Pull out every line of the rows below that contains the string "Viewport", matching case exactly, and copy each one in full.

** START Data supplied **

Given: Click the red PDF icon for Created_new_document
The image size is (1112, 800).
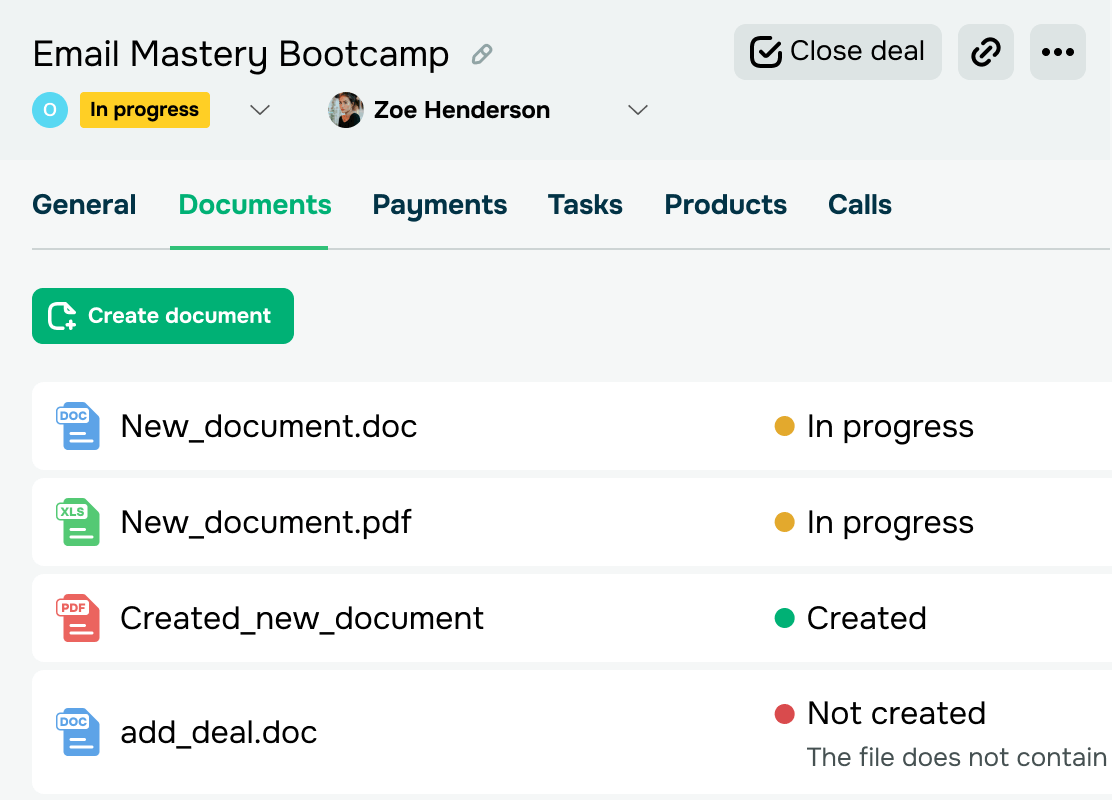Looking at the screenshot, I should (78, 618).
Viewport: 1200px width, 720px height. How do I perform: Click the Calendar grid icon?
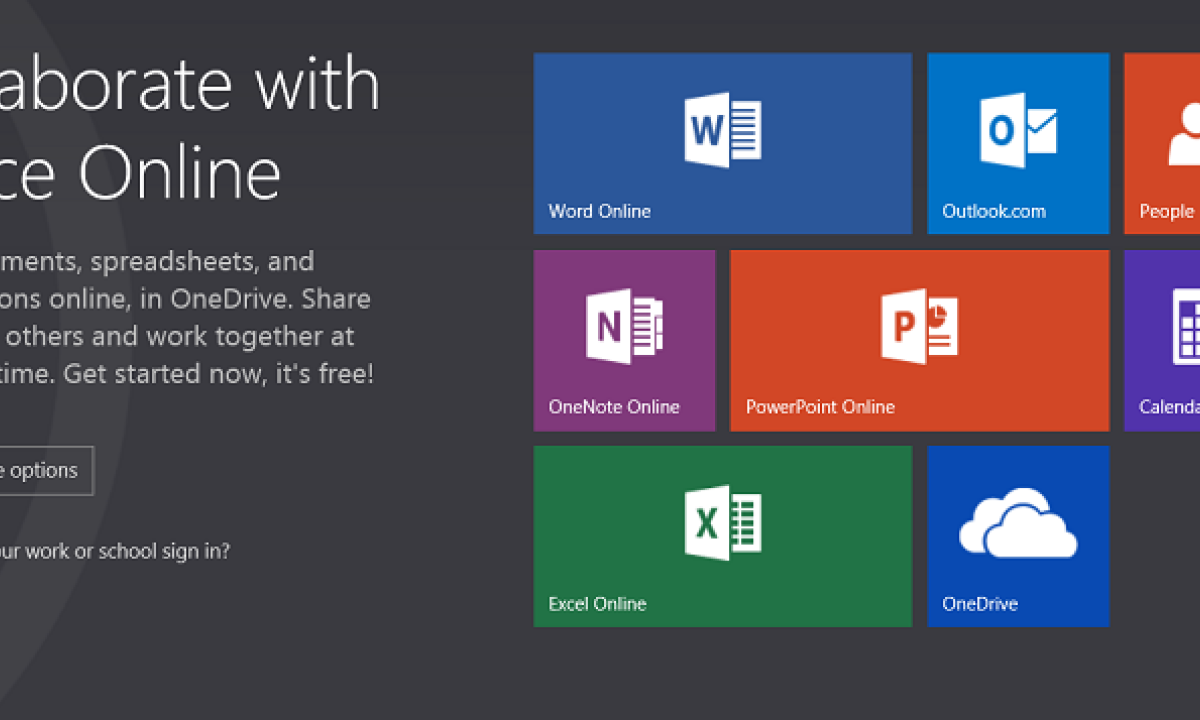1189,324
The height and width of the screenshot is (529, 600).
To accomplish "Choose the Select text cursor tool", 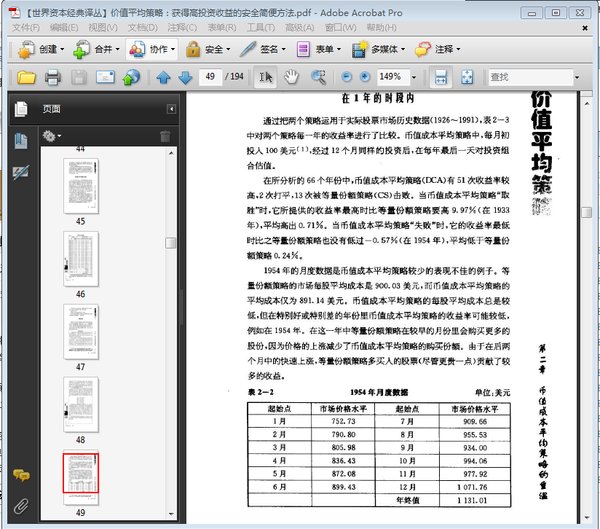I will point(266,77).
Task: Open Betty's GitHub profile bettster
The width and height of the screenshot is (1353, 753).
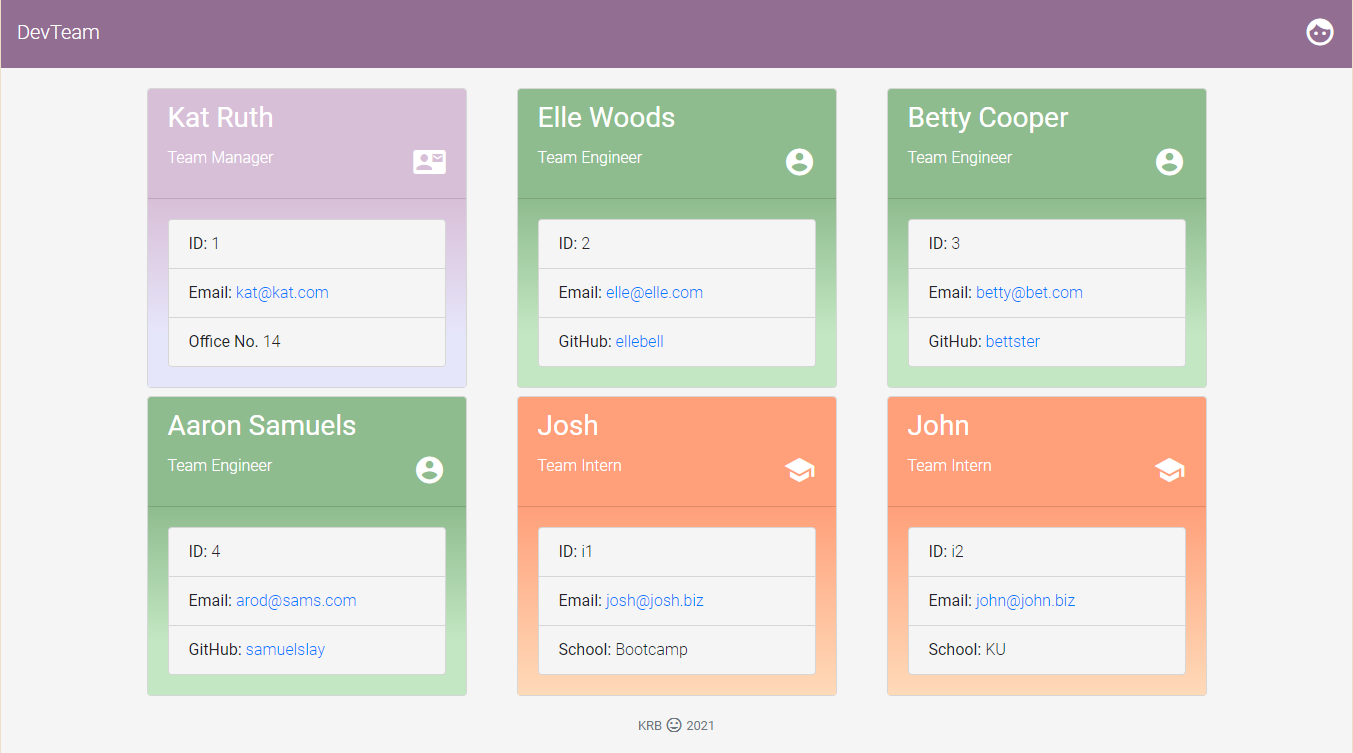Action: (x=1012, y=341)
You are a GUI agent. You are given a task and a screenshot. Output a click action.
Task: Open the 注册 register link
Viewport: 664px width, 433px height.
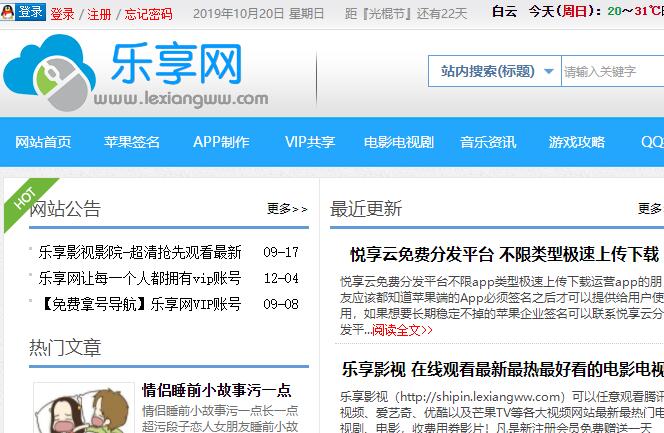point(99,14)
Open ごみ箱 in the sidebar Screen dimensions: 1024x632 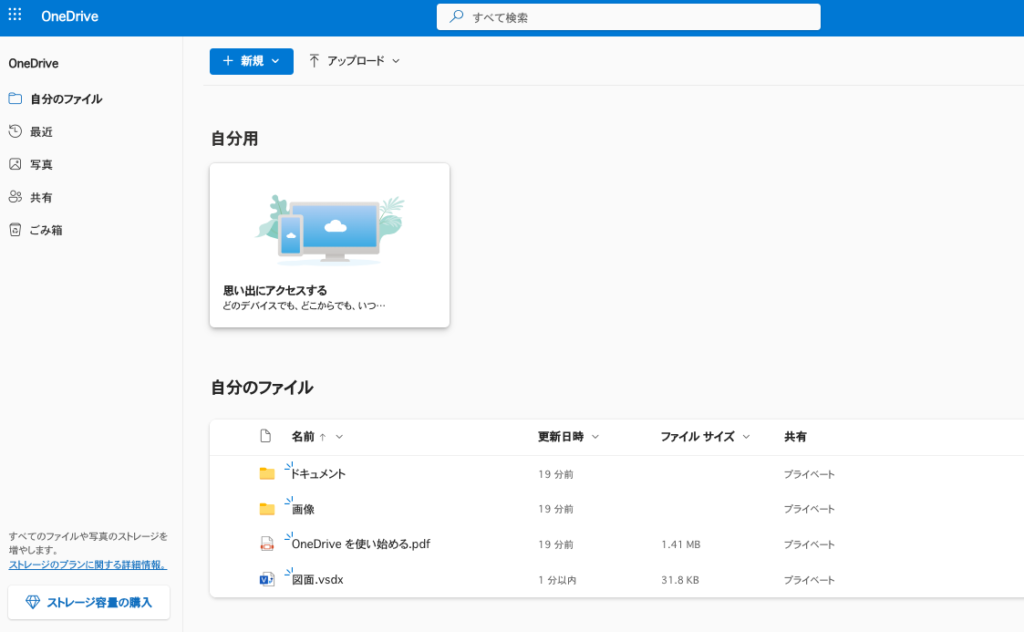pyautogui.click(x=46, y=230)
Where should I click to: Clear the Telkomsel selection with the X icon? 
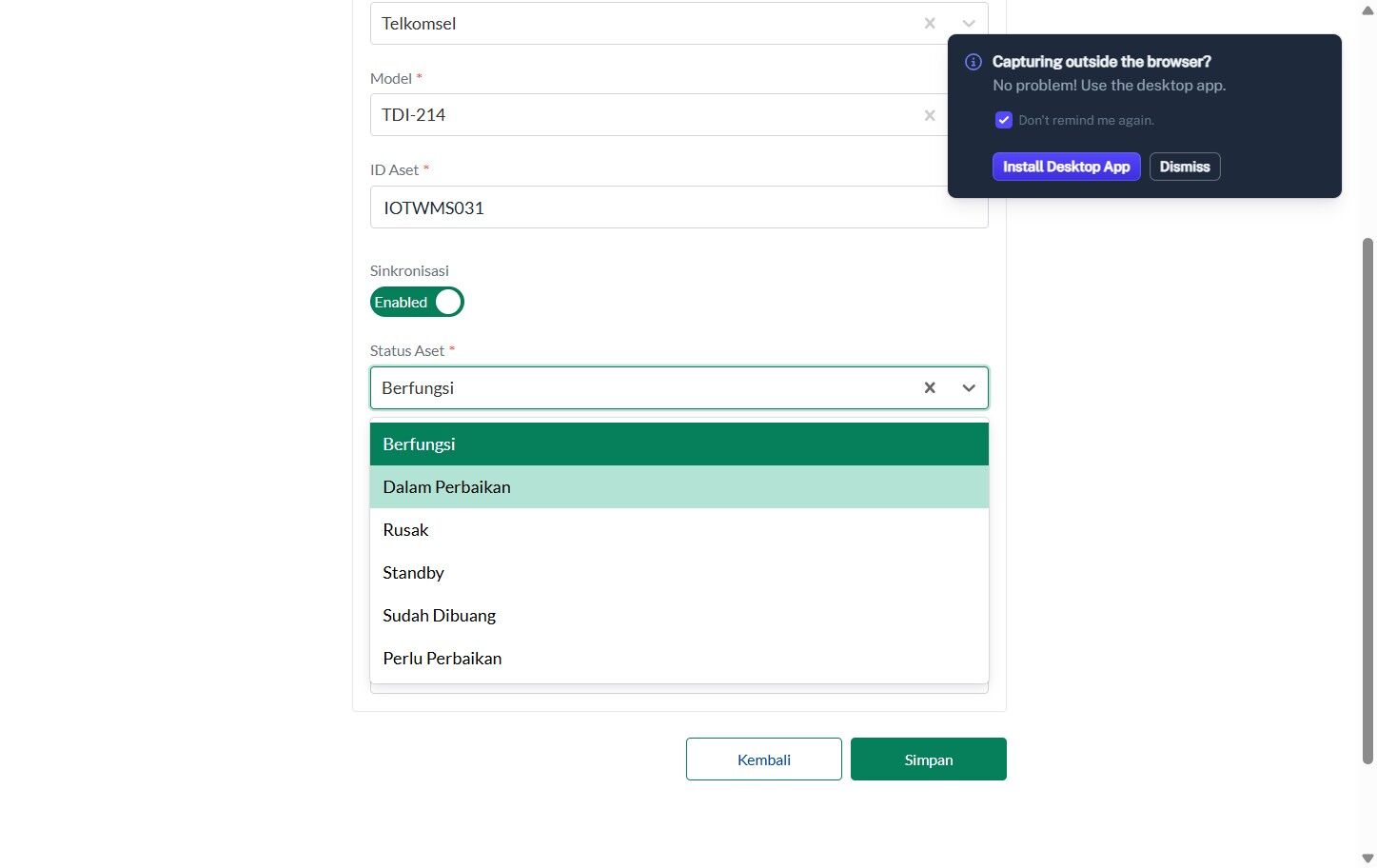pyautogui.click(x=930, y=24)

** END Data supplied **

**Response below**.
Viewport: 1200px width, 720px height. How do I perform: Click the Calendar grid icon?
Viewport: 664px width, 433px height.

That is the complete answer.